**GIVEN REQUEST:** Rescale the stretch of data from the line containing "Viewport: 453px width, 219px height." through the end of the data. Rewrite every line, requests included, multiplying each coordinate in the answers by 0.3 and rounding it to a whole number, with halves rounded up.

— START INFORMATION PROVIDED —

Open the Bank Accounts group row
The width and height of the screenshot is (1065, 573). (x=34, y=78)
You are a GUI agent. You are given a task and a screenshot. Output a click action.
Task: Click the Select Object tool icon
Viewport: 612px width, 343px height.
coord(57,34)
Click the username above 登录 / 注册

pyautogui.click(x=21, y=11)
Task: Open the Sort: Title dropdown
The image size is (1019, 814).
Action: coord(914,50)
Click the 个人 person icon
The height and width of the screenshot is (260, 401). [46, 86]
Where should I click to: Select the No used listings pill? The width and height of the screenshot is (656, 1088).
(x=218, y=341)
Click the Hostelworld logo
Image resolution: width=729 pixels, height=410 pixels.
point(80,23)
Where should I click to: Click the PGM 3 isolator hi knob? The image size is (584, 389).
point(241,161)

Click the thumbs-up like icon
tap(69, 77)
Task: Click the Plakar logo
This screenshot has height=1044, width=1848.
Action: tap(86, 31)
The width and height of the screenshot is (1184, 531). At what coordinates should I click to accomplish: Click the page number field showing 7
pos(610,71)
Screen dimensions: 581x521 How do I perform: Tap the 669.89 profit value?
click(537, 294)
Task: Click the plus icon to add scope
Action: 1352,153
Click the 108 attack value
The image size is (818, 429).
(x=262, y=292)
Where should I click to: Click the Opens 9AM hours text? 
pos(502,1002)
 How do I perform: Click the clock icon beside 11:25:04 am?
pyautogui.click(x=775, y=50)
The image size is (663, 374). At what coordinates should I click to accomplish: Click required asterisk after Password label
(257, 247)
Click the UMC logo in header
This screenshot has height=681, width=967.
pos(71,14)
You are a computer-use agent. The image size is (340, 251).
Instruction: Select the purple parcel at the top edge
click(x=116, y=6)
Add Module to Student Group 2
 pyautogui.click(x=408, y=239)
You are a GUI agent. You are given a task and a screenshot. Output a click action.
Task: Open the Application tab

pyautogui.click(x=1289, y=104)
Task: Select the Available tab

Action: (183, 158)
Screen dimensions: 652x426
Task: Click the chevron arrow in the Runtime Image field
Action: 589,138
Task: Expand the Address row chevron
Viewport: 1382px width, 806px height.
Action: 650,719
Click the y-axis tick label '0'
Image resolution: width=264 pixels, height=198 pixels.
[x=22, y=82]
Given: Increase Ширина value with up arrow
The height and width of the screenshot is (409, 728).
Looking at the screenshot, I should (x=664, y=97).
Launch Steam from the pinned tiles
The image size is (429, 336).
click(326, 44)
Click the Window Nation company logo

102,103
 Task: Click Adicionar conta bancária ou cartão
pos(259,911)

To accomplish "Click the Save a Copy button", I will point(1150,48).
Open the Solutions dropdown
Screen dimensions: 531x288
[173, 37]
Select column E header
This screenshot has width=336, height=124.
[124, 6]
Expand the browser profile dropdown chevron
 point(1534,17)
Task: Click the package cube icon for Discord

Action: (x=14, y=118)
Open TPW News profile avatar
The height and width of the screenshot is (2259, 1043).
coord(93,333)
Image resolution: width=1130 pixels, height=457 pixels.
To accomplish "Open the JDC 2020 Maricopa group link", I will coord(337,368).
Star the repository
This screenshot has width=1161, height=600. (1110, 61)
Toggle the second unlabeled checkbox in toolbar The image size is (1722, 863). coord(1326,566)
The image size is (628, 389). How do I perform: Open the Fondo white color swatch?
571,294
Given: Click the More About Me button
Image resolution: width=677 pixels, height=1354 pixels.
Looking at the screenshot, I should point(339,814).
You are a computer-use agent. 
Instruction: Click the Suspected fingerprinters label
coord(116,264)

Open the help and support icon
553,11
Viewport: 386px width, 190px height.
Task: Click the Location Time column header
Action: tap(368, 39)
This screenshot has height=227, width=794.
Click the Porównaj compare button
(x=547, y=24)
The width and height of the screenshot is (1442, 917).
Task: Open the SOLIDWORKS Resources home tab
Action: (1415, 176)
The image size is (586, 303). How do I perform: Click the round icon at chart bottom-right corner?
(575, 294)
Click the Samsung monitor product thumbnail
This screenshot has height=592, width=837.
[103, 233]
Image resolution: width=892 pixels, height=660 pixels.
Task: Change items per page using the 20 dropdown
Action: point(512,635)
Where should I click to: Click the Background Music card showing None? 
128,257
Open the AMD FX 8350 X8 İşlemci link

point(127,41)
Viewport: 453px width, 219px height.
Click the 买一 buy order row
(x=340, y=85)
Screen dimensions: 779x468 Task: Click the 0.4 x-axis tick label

— END INFORMATION PROVIDED —

**RESULT BELOW:**
Viewport: 453px width, 219px height.
Click the 买一 buy order row
(x=102, y=26)
Screen dimensions: 779x468 Task: Click the 0.4 x-axis tick label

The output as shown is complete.